De algumas coisas eu me lembro
Era domingo. Eu havia acordado com muita dor no meu coração. Não figurativamente, digo, meu coração, o órgão mesmo, doía. “Não consigo respirar sem doer meu coração”, lembro de ter dito à minha mãe. Tomamos café da manhã, pão francês e ovo mexido, com um achocolatado, e fomos ao hospital.
Naquela semana, uma excursão da escola sairia de Vitória com rumo a Belo Horizonte, levando a turma da sexta série, sob os atentos cuidados de Milena, minha querida professora de História. Passaríamos por Ouro Preto, também, cidade que me despertava certo fascínio desde que me entendia por gente. Eu, obviamente, estava muito animada para aquela viagem. Foi o que bastou para uma médica, naquela sala de emergências, olhar para mim e dizer: “Essa dor no peito, criança, é normal - você está ansiosa”.
Mas eu conhecia a ansiedade, ela era uma velha amiga, já naquela época. Sim, é verdade, uma amiga que por vezes causava sintomas físicos, mas havia ali algo que não batia. Dentro de mim, eu sabia que não era ela.

**Material de estudo:**
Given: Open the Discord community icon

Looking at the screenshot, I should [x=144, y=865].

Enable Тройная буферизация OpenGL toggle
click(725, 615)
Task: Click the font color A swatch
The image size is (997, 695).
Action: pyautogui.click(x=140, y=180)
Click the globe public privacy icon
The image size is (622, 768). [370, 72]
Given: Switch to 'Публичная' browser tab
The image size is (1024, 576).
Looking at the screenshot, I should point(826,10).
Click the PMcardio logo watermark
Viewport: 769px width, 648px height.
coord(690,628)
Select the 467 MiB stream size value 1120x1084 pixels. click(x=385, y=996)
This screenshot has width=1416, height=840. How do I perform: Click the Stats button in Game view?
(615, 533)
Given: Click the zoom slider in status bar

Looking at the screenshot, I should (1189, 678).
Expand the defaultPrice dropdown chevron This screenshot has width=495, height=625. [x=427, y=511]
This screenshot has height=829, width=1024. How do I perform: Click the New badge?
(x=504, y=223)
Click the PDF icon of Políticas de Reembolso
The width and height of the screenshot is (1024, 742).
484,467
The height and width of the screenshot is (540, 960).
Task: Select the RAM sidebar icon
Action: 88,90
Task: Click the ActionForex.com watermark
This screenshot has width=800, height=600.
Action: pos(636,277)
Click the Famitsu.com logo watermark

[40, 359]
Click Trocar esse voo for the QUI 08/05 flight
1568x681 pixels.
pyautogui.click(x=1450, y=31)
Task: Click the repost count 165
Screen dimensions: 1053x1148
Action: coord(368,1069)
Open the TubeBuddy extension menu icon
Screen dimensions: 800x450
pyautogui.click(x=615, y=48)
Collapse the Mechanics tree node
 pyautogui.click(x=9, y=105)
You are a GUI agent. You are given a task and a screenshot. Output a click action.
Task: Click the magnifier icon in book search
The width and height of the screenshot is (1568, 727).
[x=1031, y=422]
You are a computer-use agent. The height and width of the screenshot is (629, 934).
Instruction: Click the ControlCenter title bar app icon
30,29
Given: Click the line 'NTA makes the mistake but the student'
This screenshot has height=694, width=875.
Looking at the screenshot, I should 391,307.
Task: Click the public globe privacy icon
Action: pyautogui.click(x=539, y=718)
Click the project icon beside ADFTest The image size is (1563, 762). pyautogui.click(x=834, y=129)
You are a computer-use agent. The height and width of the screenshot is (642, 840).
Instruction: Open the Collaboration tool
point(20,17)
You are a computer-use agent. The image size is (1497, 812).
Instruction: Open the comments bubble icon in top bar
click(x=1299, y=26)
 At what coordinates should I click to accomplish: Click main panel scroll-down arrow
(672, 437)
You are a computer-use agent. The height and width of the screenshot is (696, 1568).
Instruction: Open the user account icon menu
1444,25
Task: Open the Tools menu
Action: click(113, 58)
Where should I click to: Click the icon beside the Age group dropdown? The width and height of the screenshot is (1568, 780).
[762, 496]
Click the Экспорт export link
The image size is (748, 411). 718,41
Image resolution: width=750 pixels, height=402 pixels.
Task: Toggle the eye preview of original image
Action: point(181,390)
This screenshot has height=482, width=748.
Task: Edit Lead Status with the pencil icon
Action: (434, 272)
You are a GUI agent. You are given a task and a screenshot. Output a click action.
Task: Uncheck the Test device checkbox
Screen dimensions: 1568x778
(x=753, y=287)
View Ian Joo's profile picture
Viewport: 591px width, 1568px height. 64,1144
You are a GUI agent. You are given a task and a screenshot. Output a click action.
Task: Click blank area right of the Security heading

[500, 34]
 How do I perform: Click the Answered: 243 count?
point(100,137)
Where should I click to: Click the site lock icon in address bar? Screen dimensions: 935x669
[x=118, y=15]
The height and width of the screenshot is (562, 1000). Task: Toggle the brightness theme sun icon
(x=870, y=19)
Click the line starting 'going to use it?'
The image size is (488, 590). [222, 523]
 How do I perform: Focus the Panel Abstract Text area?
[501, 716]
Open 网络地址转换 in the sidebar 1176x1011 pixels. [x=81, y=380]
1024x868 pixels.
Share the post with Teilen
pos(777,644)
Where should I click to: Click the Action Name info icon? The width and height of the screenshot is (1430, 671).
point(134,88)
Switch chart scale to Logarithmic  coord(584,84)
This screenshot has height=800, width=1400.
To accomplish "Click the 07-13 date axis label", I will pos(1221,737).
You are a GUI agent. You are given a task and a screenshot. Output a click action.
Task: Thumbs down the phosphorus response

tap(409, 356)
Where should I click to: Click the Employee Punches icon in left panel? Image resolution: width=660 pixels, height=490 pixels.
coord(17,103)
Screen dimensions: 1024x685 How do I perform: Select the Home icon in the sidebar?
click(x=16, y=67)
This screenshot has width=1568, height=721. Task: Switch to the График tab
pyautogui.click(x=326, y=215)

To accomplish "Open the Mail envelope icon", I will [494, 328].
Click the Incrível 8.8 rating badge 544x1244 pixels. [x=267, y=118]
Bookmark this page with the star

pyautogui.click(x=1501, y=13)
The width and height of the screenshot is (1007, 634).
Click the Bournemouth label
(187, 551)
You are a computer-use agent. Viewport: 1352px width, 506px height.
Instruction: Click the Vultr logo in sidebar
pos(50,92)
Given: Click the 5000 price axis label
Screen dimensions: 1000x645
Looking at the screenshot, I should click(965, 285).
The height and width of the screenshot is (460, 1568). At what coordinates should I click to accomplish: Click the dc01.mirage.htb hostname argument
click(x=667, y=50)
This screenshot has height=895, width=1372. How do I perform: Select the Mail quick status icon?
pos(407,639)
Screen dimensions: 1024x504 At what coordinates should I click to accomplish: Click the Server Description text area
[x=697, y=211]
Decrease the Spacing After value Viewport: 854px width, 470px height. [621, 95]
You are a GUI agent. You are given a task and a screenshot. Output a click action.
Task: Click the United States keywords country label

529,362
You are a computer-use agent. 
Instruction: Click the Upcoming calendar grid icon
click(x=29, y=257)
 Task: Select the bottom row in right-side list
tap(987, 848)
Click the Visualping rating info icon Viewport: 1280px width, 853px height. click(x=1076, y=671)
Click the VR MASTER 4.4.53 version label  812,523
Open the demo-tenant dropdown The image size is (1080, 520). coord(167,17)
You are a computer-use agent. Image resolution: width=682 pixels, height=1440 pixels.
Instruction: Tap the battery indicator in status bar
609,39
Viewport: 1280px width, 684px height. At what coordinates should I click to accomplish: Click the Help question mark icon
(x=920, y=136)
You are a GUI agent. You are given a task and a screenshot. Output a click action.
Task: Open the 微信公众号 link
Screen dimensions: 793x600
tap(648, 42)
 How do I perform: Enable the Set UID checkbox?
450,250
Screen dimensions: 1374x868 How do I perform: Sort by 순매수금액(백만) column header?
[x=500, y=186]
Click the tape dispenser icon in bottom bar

**Tarefas do exercício:**
[a] Reescreva de forma mais breve o parágrafo do trecho apresentado que começa com "Naquela semana, uma excursão da escola", mantendo os fatos principais.
[b] Responda com base no trecho apresentado:
(i) O que foi servido no café da manhã antes da ida ao hospital?
(ii) Qual disciplina Milena ensinava?
(iii) Como a ansiedade é descrita no último parágrafo?
[c] Devolva, sem nenhuma alteração, a parte do trecho apresentado que vai de "Mas eu conhecia" até "não era ela.".

**Resultados do exercício:**
[a] Naquela semana, a turma da sexta série partiria de Vitória para Belo Horizonte, passando também por Ouro Preto, numa excursão escolar acompanhada pela professora de História, Milena. A animação com a viagem bastou para que uma médica da sala de emergências dissesse que a dor no peito era normal e vinha da ansiedade.

[b]
(i) Pão francês e ovo mexido, com um achocolatado.
(ii) História.
(iii) Como uma velha amiga.

[c]
Mas eu conhecia a ansiedade, ela era uma velha amiga, já naquela época. Sim, é verdade, uma amiga que por vezes causava sintomas físicos, mas havia ali algo que não batia. Dentro de mim, eu sabia que não era ela.